## Work request:
Scan the records for "page". Show the matching lines.

## Records drawn from a dataset:

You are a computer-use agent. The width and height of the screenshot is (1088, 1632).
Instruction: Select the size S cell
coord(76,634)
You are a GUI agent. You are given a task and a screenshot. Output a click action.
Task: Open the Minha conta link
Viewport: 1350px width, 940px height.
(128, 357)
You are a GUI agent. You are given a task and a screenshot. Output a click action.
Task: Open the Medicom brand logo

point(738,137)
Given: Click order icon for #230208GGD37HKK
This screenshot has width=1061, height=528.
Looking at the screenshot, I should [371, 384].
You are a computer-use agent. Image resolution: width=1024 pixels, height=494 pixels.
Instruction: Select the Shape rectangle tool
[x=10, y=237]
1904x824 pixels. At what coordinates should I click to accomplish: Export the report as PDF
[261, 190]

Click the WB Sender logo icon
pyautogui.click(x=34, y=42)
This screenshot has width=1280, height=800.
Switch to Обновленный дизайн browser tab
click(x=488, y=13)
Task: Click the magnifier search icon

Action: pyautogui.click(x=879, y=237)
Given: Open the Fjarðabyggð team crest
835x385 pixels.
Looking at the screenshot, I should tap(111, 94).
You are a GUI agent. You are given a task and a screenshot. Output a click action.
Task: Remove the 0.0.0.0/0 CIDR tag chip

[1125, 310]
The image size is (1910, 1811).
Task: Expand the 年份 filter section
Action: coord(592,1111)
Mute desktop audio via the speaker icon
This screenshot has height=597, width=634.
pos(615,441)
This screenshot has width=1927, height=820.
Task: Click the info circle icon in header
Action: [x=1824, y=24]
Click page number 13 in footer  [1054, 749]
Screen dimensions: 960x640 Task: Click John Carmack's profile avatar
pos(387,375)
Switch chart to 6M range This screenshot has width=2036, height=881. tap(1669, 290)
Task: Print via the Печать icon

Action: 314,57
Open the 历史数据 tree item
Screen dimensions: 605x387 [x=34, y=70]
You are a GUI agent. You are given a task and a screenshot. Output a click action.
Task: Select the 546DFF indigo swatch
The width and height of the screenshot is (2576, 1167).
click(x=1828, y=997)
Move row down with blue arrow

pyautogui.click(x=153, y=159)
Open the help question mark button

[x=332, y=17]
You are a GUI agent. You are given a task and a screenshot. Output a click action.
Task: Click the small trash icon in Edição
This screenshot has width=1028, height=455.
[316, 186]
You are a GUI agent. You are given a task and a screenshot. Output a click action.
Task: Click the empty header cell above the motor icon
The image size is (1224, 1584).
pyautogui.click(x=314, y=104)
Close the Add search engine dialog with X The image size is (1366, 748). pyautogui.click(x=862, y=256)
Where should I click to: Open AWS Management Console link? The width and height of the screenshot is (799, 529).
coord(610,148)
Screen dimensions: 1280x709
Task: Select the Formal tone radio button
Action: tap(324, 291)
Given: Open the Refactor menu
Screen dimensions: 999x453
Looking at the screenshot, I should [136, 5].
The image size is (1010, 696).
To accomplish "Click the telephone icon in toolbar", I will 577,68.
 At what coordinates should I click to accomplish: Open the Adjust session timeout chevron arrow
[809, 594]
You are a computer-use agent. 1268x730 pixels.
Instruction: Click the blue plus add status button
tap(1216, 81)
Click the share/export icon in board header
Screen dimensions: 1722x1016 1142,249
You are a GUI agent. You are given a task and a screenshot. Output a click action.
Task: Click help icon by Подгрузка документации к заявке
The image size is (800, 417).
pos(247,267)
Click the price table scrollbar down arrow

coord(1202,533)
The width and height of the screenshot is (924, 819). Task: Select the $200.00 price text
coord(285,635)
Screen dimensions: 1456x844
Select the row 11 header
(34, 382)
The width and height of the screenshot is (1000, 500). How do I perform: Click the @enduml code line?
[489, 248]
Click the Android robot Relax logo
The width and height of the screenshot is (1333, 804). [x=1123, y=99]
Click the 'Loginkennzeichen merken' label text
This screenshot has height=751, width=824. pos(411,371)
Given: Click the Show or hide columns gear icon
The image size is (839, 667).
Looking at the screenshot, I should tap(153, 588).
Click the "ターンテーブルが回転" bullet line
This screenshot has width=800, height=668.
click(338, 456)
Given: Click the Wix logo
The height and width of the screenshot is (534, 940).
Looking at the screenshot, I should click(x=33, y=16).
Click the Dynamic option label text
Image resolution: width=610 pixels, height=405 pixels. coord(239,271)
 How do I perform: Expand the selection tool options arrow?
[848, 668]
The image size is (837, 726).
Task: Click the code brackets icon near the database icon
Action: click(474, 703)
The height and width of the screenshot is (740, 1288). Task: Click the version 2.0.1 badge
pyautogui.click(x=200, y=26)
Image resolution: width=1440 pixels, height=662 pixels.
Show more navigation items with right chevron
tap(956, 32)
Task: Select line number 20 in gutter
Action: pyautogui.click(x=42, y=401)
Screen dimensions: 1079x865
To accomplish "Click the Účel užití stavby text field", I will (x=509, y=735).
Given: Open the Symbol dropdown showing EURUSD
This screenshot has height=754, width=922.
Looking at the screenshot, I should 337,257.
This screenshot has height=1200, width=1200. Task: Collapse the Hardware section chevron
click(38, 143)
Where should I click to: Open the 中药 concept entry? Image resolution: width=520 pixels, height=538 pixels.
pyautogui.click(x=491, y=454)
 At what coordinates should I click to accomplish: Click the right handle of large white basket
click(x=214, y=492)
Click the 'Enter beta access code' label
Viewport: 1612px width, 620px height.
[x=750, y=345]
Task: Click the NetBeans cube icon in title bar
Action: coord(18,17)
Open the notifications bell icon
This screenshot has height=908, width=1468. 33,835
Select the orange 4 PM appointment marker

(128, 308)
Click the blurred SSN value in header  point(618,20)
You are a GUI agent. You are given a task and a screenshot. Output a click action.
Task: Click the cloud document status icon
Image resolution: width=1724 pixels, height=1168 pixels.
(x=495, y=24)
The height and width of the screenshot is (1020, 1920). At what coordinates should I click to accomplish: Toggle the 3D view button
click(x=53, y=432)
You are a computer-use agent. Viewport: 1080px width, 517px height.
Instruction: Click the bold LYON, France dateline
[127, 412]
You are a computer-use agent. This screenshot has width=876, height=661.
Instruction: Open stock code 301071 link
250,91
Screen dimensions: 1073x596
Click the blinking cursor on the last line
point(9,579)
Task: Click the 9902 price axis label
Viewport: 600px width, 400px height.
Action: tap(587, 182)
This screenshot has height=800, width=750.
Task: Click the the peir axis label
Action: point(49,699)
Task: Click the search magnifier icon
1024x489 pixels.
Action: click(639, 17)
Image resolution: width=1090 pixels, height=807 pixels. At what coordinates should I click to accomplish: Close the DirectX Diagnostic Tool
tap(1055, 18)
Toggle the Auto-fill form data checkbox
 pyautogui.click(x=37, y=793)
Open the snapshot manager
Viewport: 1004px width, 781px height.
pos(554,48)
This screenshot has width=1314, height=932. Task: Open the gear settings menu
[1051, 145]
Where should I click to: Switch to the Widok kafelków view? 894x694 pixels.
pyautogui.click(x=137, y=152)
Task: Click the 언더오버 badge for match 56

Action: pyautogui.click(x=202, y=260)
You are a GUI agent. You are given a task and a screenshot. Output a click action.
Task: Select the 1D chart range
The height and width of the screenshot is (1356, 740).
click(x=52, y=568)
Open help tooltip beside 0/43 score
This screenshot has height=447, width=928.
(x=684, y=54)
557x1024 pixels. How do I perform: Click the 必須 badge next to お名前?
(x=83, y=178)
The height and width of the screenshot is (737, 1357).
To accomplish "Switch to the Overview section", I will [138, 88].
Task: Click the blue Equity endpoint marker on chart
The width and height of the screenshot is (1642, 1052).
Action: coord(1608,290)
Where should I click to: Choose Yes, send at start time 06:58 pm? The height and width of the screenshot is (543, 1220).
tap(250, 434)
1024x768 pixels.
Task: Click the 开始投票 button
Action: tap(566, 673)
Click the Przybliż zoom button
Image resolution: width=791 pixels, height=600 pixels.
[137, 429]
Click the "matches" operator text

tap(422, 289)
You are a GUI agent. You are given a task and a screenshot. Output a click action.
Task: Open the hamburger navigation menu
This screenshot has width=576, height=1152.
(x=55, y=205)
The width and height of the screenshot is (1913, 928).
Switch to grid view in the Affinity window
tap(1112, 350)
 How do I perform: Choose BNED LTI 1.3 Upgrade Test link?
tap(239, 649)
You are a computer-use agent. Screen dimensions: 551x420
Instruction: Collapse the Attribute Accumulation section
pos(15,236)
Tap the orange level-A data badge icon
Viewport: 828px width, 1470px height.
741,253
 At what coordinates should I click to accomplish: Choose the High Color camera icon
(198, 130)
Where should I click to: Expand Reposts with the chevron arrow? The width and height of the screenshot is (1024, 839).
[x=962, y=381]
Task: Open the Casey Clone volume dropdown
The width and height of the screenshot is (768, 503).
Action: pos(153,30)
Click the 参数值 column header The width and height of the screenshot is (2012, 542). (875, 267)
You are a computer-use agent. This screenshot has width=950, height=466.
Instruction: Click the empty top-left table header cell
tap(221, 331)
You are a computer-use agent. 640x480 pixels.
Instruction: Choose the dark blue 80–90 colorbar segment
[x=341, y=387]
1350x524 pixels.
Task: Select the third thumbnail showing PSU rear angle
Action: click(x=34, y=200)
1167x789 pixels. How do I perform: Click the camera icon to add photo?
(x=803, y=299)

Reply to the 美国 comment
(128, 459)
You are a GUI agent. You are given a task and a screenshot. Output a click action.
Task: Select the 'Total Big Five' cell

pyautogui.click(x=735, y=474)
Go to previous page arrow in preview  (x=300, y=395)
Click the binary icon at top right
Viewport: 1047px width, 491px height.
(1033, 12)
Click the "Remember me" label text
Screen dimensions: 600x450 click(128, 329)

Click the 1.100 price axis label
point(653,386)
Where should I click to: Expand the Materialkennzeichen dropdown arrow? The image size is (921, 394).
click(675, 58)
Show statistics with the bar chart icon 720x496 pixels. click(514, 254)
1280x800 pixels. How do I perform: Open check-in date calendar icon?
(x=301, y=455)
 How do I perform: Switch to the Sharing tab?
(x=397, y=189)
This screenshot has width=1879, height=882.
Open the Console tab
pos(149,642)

## Solution to this problem:
Click page number 13 in footer  [1054, 749]
Go to previous page arrow in preview  (x=300, y=395)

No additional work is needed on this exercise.